Information supplied
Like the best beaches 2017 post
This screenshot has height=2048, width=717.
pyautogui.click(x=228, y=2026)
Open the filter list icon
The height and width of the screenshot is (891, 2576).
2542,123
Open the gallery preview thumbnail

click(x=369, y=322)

Problem
Present every line of the material above as a Markdown table with the columns "No." and "Text", numbering the rows in order and omitting blank lines.

Solution below
| No. | Text |
|---|---|
| 1 | Like the best beaches 2017 post |
| 2 | This screenshot has height=2048, width=717. |
| 3 | pyautogui.click(x=228, y=2026) |
| 4 | Open the filter list icon |
| 5 | The height and width of the screenshot is (891, 2576). |
| 6 | 2542,123 |
| 7 | Open the gallery preview thumbnail |
| 8 | click(x=369, y=322) |